I'm about halfway through the rough draft of my Bones spec script. I printed out the ABC fellowship application today, mildly wondering how one goes about getting things notarized and being annoyed that we have to submit a resume. I have until Monday to get this thing presentable, notarized, and in the mail. I am only halfway done with my script.

Five days.


And technically, we shouldn't even count Monday, because all I have time to do that day is notarize it and drop it in the mail.

So, four days. Full of wedding activities, packing, and general procrastinating.

And this is where the tricky parts comes in -- I actually feel like I'm doing good work. And it's not just my deluded sense of entitlement that I usually get from finishing a script, because I haven't finished yet. I'm great at being aware of my problems as I write. I usually secretly know that it's not as good as I dream it is. And I am painfully aware of the problems I do have in my script. Some things don't make logical sense yet. I have to do scientific research to replace all the "X"s and "Y"s I have. I definitely don't have enough time to rewrite. And I'm definitely positive this script isn't going to get past the first round of any competition (well, I secretly hope, but I must maintain some amateur humility).

It may not be a winner. I'm well aware of my odds. But I do feel good about this script. Not only because I feel like I'm hitting the nail on the head. But I can tell how much I've progressed, how much I've learned, how my writing has improved so much over the past few years. A year ago I could not have written as well as I do now (well being all relative, mind you).

And to know that, yes, I may not be the best yet, not even close to the best, not even in sight of those who are trailing behind the best, but I'm darn well closer than I was, is enough to keep me pushing to catch up.

Monday, June 22, 2009

If only I remembered my Sunday School songs

My sister and I like to be nostalgic. We once sat and watched the entire My Little Pony movie via ten YouTube installments. Last night we were talking about Psalty the Singing Songbook and G.T. and the Halo Express, and she passed on to me a link to Stuff Christians Like, a hilarious and insightful blog about Christian trends. Make sure to click on the links because they lead to little write ups about each entry.

Some of these are just hilariously true, like #5 Bootlegged Cookies at VBS, #14 Dating God instead of me, or #196 The secret bathroom at church. I love the secret bathroom at church -- however, since we meet in a public school, the secret bathroom is really mini me sized for all the kindergartens. My dad is a fan of Sermon Series Based off of Popular Blockbusters and is trying to help me figure out how to use creative church marketing to my career's advantage.

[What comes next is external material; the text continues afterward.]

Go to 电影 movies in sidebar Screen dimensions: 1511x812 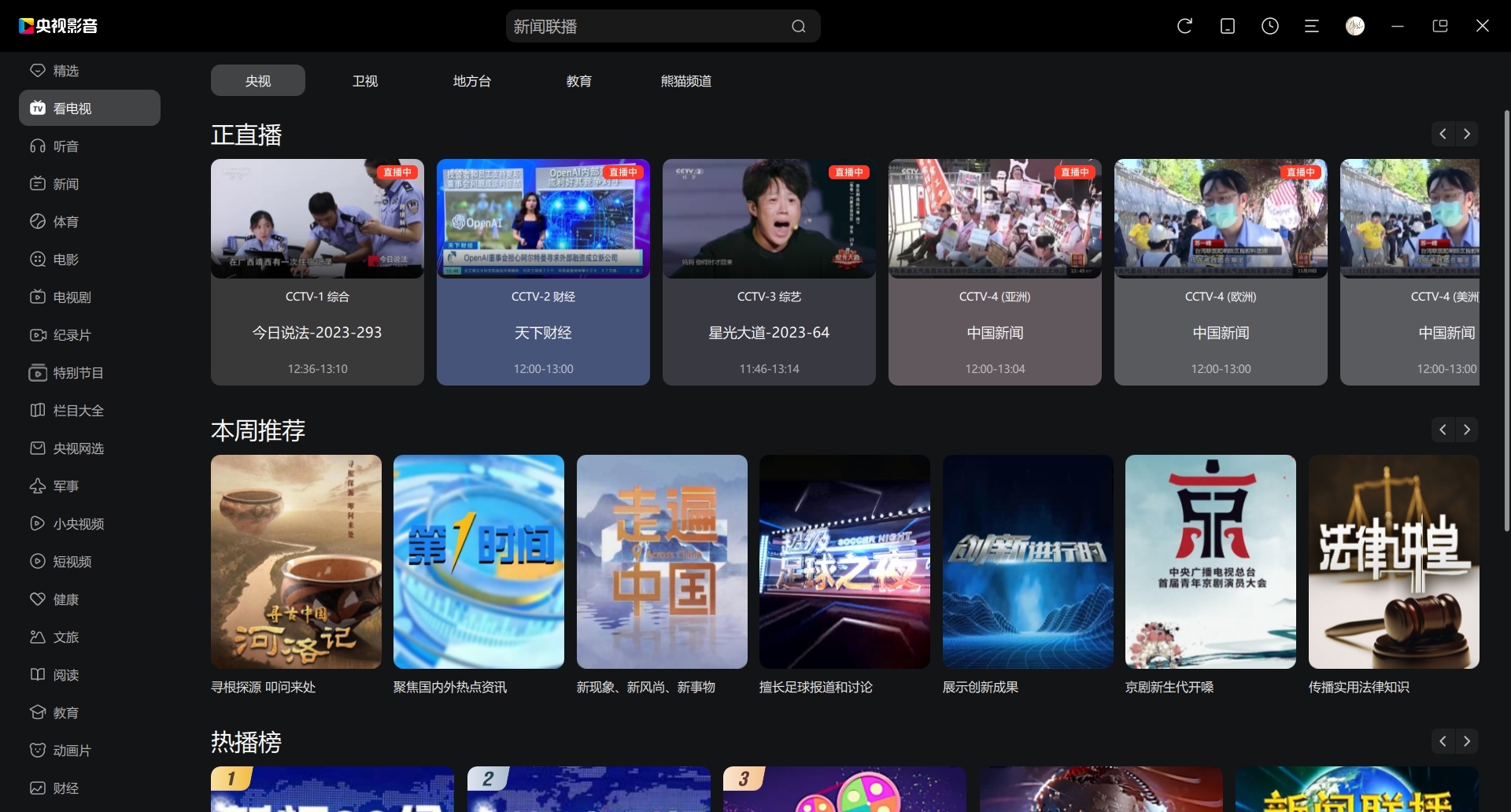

However, what I really love about this site is that it's not only funny and honest but challenging as well. Here are a couple of my other favourites (though I feel like making categories of "funny favourites" and "spiritual favourites" is another thing Christians like):

#77 Offering a Safe Approach to Life
#121 Thinking God's Call will be Long and Detailed
#212 Shrinking God
#271 Being Afraid to Use Our Gifts

I'm pretty sure there's nothing more disappointing than small faith. I mean, faith is supposed to be something radical in your life. It's supposed to be growing, it's supposed to be big, it's supposed to be a sort of adventure. Is there anything riskier and more fulfilling than being in a personal relationship with God? I would definitely say no. So personally, I think disappointments in faith are, perhaps, the most difficult disappointments to deal with.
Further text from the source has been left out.